Weeping willow (Salix babylonica)

The weeping willow is a deciduous tree

Image - Flickr / Carl Lewis

The weeping willow tree is a movie tree. It has a very wide crown, beautiful branches that hang almost to the ground, and lanceolate leaves that give it a very elegant appearance.. During the winter it loses its foliage, but this does not diminish its natural beauty nor its resistance; in fact, it is capable of withstanding frosts down to -18ºC, maybe even more.

But it has several drawbacks. Perhaps the most important is that its roots need a lot of space to have a good development, which is why it is not recommended to plant in small gardens; and although it is believed that it tolerates pruning, what it really does is shorten its life expectancy, since it makes it (very) vulnerable to attack by pests and infections.

Origin and characteristics of the weeping willow

The weeping willow is a large tree

The weeping willow is a deciduous tree native to East Asia, whose scientific name is salix babylonica. It can reach a maximum height of 26 meters, but in cultivation it does not usually exceed 8 meters.. It has a crown that becomes very wide, 5-7 meters, formed by hanging branches from which lance-shaped leaves sprout, between 8 and 15 centimeters long, which have serrated margins. In adult specimens, it can be seen that the upper part is green and the lower part is glaucous.

Its flowers are yellow catkins about 5 centimeters long. emerging between the leaves. These are pollinated with the help of the wind, and this is also the means of transport for the seeds once they mature.

The life expectancy of the weeping willow is about 50 years.

What uses does it have?

It is used to decorate gardens. They are often planted near ponds or in wet areas, as it is a tree that grows better in these conditions than in dry soil. It can even be on the lawn, as long as there is a distance of about ten meters from the tree and the irrigation system.

Another very interesting use is to prevent soil erosion, a common problem on riverbanks. Likewise, it takes care of the fauna, since its branches and leaves provide a lot of shade.

Finally, it should be known that on some occasions it is worked as a bonsai, but given its short life expectancy it is not advisable.

What care does the salix babylonica?

If you dare to have one of these trees, the first thing you should keep in mind is that the best thing for it will be to plant it in the ground as soon as possible. Although it can be in a pot for a while, it is preferable that it grows and develops in the ground since it is young. But, in addition to that, you have to make sure that their needs are going to be covered:

Weeping willow leaves are deciduous


It is a tree that must be outside the house, exposed to direct sunlight, wind, rain, heat and cold. You need to feel the seasons changing, as this helps you stay healthy and make better use of your energy.


  • Flower pot: growing it in a pot is not the most convenient, but it can be kept for one or two years in a pot filled with universal growing substrate (on sale here).
  • Garden: grows in cool and/or moist soils, near rivers. Alkaline tolerant if they drain water well and quickly.


The weeping willow is a tree that needs frequent waterings. Therefore, if we live in a place where it rains little, it will have to be watered about 4-5 times a week during the summer, and about 2 times a week the rest of the year. In the event that it is planted in a pot, we can place a plate under it without problems.


It must be paid in spring and summer, if possible with ecological fertilizers since this way we will not harm the environment. Some examples of this type of fertilizer are: animal manure, egg and banana shells, earthworm humus (for sale here), compost or guano. It will suffice to take one or two handfuls (depending on the size of the specimen), once every 15 days during the warm months and every 30 days during the cold ones.

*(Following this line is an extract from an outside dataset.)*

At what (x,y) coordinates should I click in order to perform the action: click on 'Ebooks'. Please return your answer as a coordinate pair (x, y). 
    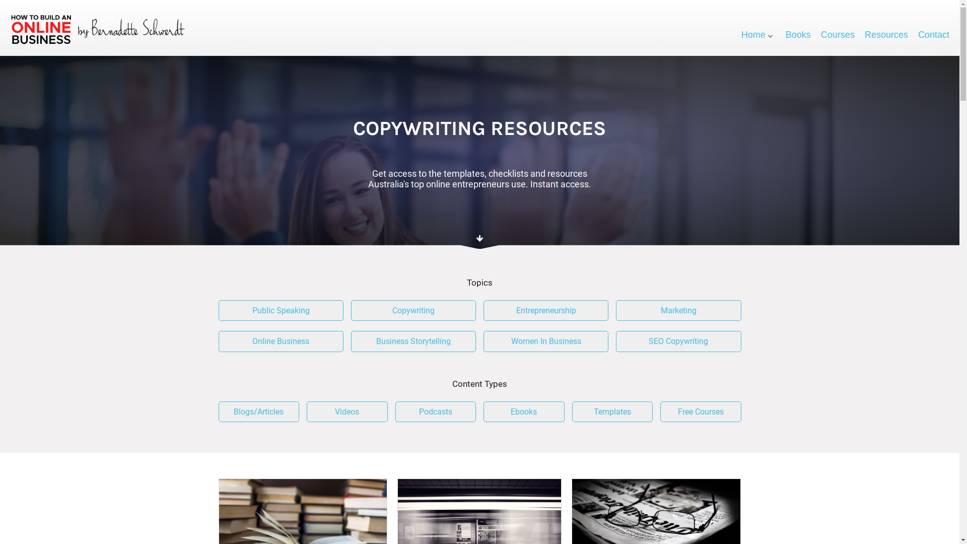
    Looking at the image, I should click on (524, 411).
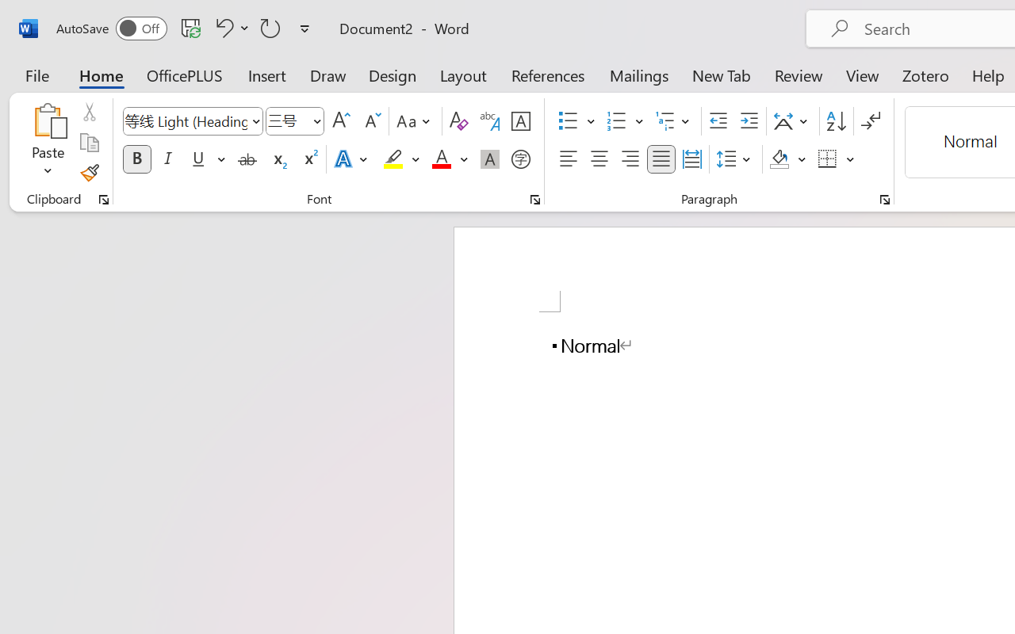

You can multiply the weeping willow by sowing its seeds in the fall or winter, or multiplying it by cuttings in early spring:

  • Seeds: if we live in an area where winter temperatures are low, with frost and/or snowfall, what we will do is plant them in pots and leave them outdoors; but if the climate is warm, with very light frosts, it is preferable to plant them in a tupperware with vermiculite (for sale here) and put them in the fridge for three months, and then plant them in seedbeds that we will leave outside.
  • Cuttings: it is possible to propagate it by cutting semi-woody branches at the end of winter and planting them in pots with coconut fiber (for sale here) for example. They will be left in partial shade, and they will be watered so that the substrate does not dry out.

Plagues and diseases

The leaves are strongly attacked by miner insects, aphids, chrysomelae larvae (they are a type of beetle) and mealybugs. In Spain the weeping willow is a victim of poplar drills (Paranthrene tabaniformis), which destroy the trunk from the inside; and by the mite known by the name of the willow witch's broom, which initially makes the plant look a little ugly, but if it is not treated, it greatly weakens the tree in the end.

As for diseases, it is very vulnerable to fungal infections, such as powdery mildew, or fungus Fusicladium saliciperdum, causing the appearance of brown spots on the margins of the leaf.


We do not recommend pruning it, unless you want to remove the dry branches. In any case, the time to do this is late winter.


Supports up to -18ºC (on some English websites they say more, up to -30ºC).